The Best (and Worst) Clean Dad Jokes for All Ages 👋

Enjoy a collection of clean dad jokes for all ages that are perfect for family-friendly fun! These jokes are lighthearted, pun-filled, and guaranteed to bring smiles without any risk of embarrassment. Whether you’re telling them to kids, grandparents, or anyone in between, our clean dad jokes are the ideal way to keep the laughter going in any setting. Explore the funniest and most wholesome dad jokes that everyone can enjoy!
What do you call a fish with no eyes? Fsh.
You used to be able to get air for free at gas stations, but now it's a $1. That's inflation for you.

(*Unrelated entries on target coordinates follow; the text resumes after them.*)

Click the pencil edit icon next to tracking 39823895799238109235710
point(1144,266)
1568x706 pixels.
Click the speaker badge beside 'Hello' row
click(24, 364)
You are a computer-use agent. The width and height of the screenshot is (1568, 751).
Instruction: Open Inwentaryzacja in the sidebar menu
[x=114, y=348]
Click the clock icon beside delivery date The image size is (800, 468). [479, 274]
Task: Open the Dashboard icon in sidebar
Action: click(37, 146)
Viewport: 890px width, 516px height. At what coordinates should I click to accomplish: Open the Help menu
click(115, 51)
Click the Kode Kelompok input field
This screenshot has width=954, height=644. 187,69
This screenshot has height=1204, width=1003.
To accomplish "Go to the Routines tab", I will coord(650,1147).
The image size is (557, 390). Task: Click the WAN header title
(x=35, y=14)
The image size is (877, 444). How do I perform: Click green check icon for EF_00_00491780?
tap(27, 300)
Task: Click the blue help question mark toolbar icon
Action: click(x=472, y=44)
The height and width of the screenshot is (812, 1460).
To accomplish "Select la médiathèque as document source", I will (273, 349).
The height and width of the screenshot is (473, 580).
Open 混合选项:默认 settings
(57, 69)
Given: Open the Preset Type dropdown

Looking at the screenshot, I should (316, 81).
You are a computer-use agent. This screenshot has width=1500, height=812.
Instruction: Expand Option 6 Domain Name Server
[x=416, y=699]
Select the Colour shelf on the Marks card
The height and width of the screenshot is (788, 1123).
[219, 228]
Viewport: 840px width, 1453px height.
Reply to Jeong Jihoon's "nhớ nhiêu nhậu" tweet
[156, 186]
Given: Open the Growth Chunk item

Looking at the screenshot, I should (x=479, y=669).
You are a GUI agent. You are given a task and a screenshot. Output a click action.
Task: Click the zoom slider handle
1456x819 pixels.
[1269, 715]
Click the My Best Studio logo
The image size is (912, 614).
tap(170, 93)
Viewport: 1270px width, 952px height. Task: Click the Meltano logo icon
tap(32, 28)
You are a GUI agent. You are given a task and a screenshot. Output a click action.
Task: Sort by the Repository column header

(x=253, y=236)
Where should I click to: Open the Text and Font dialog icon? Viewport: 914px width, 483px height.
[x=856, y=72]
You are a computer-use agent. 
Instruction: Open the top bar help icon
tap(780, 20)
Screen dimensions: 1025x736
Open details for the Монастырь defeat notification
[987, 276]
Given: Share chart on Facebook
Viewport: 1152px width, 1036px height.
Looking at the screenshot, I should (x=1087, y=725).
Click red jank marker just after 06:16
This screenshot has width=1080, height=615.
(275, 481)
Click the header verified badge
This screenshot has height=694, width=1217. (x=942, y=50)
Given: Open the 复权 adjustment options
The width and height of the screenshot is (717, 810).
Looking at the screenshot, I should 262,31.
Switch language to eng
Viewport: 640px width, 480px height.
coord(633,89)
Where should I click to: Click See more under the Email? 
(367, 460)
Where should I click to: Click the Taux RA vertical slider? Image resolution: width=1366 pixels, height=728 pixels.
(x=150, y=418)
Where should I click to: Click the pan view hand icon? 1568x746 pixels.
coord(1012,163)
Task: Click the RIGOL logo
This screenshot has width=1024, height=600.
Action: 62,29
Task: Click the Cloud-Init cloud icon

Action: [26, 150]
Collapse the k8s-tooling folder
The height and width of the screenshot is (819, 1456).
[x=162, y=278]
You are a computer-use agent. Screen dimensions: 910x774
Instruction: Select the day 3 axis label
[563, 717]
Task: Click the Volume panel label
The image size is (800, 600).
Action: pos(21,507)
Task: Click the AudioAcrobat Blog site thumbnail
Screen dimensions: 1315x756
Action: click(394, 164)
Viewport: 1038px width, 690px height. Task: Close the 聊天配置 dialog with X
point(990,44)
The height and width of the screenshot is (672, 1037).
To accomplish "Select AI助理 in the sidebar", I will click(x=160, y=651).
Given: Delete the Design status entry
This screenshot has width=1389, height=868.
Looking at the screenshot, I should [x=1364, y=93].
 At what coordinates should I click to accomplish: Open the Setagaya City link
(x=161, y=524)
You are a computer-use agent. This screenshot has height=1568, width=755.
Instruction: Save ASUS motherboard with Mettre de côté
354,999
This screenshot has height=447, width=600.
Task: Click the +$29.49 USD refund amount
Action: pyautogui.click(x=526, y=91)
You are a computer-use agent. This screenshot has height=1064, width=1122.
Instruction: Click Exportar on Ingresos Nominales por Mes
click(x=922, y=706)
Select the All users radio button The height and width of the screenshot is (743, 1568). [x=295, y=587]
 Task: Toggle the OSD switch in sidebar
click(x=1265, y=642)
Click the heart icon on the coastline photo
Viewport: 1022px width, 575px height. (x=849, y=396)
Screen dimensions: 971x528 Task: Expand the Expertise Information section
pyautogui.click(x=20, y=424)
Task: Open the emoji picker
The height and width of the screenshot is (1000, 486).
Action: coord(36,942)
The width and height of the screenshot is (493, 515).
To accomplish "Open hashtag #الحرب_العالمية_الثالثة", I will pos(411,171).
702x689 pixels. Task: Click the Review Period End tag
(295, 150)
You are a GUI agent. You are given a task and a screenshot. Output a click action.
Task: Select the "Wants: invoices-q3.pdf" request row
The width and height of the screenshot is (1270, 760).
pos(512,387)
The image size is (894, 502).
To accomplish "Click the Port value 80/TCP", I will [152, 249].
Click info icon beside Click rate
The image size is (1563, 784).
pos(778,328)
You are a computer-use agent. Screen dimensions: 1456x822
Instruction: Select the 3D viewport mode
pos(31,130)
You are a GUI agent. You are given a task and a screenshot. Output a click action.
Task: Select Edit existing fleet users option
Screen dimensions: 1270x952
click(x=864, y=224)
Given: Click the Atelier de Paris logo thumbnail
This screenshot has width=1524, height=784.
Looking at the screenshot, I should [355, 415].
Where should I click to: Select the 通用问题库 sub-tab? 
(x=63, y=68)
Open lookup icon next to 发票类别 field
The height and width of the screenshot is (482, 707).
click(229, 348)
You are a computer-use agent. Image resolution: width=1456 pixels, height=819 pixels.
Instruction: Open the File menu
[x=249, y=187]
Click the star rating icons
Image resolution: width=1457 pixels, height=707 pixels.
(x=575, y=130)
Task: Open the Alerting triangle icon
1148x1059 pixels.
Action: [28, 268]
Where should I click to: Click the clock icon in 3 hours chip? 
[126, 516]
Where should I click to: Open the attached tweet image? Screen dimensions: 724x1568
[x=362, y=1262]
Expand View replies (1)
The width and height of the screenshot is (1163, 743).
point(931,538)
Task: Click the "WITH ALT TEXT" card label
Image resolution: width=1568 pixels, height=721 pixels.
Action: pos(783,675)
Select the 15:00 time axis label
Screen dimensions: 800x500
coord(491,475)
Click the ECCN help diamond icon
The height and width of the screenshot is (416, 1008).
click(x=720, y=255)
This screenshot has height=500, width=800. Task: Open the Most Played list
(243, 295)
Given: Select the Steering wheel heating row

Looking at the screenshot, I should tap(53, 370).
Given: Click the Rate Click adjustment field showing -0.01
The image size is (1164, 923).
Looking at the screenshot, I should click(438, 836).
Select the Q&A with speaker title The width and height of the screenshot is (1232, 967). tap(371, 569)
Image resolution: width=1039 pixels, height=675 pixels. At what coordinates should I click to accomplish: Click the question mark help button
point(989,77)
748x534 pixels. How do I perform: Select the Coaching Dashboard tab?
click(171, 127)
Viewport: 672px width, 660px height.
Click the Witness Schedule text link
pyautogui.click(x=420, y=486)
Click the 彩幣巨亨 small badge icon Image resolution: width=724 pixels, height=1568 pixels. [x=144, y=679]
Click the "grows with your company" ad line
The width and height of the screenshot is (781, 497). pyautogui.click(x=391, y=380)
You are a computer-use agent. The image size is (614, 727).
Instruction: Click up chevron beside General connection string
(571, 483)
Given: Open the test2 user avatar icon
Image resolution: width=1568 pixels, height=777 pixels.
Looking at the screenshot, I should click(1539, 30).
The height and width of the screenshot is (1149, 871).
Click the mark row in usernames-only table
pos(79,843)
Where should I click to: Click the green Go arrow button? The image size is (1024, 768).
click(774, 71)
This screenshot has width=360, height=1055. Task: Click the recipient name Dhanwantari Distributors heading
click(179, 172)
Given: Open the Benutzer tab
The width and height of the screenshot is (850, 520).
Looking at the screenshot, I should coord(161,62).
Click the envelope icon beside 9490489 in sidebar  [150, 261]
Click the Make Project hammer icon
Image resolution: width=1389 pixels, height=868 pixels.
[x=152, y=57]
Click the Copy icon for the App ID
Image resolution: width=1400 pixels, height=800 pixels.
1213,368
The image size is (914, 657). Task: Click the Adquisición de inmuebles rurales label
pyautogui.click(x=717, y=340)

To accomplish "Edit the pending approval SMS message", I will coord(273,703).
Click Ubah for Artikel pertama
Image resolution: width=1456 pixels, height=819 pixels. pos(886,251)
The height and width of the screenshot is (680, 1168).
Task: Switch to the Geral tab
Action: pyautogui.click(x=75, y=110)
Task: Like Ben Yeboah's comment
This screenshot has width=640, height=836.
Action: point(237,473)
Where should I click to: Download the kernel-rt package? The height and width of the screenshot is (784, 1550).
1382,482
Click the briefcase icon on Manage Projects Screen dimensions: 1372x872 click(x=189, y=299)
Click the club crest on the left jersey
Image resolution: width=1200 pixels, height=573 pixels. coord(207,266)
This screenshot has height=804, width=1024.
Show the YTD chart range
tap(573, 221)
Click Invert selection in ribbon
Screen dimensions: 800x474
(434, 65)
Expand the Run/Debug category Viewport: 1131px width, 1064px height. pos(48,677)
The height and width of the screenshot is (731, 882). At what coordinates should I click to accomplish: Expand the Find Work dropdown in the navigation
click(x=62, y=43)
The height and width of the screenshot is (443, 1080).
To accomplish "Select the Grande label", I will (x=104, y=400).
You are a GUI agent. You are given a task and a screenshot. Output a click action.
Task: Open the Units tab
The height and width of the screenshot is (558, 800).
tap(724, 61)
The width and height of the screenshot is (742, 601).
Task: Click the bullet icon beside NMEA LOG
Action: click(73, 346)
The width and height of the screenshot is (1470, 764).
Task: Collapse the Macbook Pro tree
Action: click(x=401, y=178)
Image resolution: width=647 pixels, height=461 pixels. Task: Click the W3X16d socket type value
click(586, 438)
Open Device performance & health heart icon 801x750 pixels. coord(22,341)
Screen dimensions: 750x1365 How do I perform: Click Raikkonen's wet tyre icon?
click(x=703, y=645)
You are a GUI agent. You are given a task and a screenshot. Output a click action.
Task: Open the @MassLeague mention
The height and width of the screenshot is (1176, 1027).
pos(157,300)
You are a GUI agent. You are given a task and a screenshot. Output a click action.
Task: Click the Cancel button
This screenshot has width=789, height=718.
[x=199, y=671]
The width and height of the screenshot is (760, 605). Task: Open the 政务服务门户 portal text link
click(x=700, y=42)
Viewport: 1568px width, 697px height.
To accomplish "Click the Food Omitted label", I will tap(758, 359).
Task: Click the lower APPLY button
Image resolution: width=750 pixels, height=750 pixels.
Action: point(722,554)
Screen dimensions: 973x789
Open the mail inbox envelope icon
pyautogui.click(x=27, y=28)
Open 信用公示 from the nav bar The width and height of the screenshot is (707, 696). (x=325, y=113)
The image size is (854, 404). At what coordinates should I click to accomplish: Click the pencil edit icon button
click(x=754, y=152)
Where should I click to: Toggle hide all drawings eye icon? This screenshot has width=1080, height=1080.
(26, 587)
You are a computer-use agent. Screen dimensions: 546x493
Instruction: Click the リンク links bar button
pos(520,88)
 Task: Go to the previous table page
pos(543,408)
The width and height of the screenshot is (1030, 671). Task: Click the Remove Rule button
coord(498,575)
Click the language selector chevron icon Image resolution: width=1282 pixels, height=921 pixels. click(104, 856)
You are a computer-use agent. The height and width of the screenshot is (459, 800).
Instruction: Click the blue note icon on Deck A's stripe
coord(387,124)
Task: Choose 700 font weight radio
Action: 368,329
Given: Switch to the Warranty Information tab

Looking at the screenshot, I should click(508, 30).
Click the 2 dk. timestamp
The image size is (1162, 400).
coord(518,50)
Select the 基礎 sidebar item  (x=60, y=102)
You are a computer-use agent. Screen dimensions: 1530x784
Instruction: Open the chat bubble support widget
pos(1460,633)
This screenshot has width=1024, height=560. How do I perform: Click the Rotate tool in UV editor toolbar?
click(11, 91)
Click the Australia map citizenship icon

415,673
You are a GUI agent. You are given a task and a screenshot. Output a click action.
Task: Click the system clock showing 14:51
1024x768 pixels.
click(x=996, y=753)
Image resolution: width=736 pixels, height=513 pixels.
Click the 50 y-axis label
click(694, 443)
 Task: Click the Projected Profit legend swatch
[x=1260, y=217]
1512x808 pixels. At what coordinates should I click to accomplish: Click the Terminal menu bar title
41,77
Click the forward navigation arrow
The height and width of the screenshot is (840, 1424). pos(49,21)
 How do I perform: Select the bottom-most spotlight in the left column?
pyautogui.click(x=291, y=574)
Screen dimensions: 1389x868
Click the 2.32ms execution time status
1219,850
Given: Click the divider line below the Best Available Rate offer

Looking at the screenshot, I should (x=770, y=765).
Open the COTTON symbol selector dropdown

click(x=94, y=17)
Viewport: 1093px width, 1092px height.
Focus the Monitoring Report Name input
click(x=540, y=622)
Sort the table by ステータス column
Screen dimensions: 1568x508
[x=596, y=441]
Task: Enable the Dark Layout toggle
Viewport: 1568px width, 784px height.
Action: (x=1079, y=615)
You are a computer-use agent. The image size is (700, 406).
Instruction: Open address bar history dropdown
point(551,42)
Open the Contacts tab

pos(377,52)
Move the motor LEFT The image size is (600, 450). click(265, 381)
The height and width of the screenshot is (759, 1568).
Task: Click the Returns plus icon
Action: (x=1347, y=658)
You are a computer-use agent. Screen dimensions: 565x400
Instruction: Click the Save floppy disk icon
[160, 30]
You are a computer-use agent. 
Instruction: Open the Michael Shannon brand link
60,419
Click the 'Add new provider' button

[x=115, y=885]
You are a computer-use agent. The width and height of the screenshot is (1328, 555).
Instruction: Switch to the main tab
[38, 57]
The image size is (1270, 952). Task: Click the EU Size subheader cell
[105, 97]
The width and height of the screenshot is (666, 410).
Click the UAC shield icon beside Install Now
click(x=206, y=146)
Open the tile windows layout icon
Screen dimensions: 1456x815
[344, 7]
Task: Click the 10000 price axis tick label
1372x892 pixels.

What key is used to open bananas? A mon-key.
I just broke up with my mathematician girlfriend. She was obsessed with an X.
What do you call birds that stick together? Velcrows
How does the moon cut his hair? Eclipse it.
I'd avoid the sushi if I were you — it's a little fishy!
What did the roof say to the shingle? The first one’s on the house.
What do you call a toothless bear? A gummy bear!
What do you call a sleeping bull? A bulldozer.
What do you call a medieval lamp? A knight light.
Why didn’t the sun go to college? It already had a million degrees.
My wife told me that I twist everything she says to my advantage. I take that as a compliment.
Marriage involves three rings: The engagement ring, the wedding ring, and the suffer-ring.
In fact, if you sneer at any other method of measuring liquids, you may be held in contempt of quart.